◆ **REQUIRED ACTION**
Print the data that follows word for word, leaving out any picture.

◆ **GIVEN DATA**
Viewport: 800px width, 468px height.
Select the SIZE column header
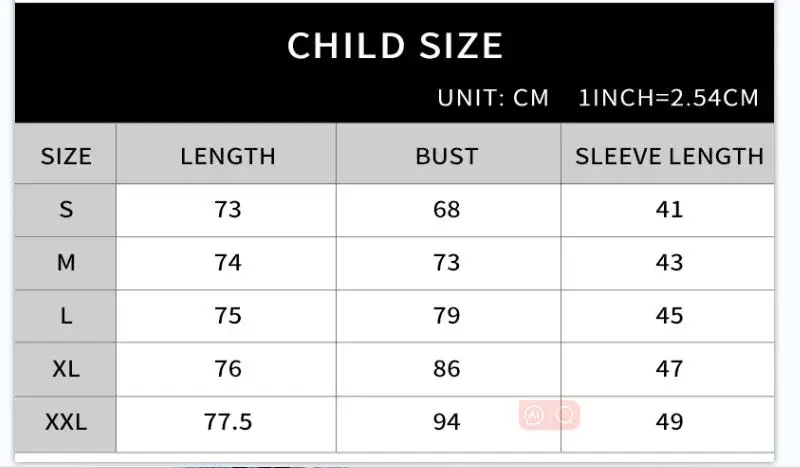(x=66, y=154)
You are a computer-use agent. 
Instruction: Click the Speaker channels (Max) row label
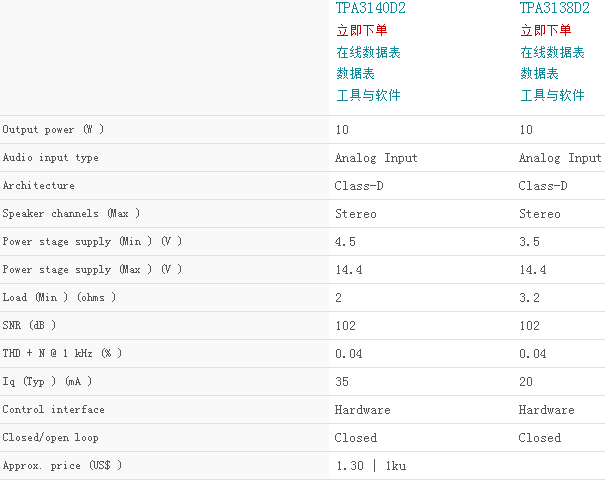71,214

◆ **EXERCISE RESPONSE**
Viewport: 800px width, 468px height.
Select the SIZE column header
(x=66, y=154)
You are a computer-use agent. 
Instruction: Click the Speaker channels (Max) row label
71,214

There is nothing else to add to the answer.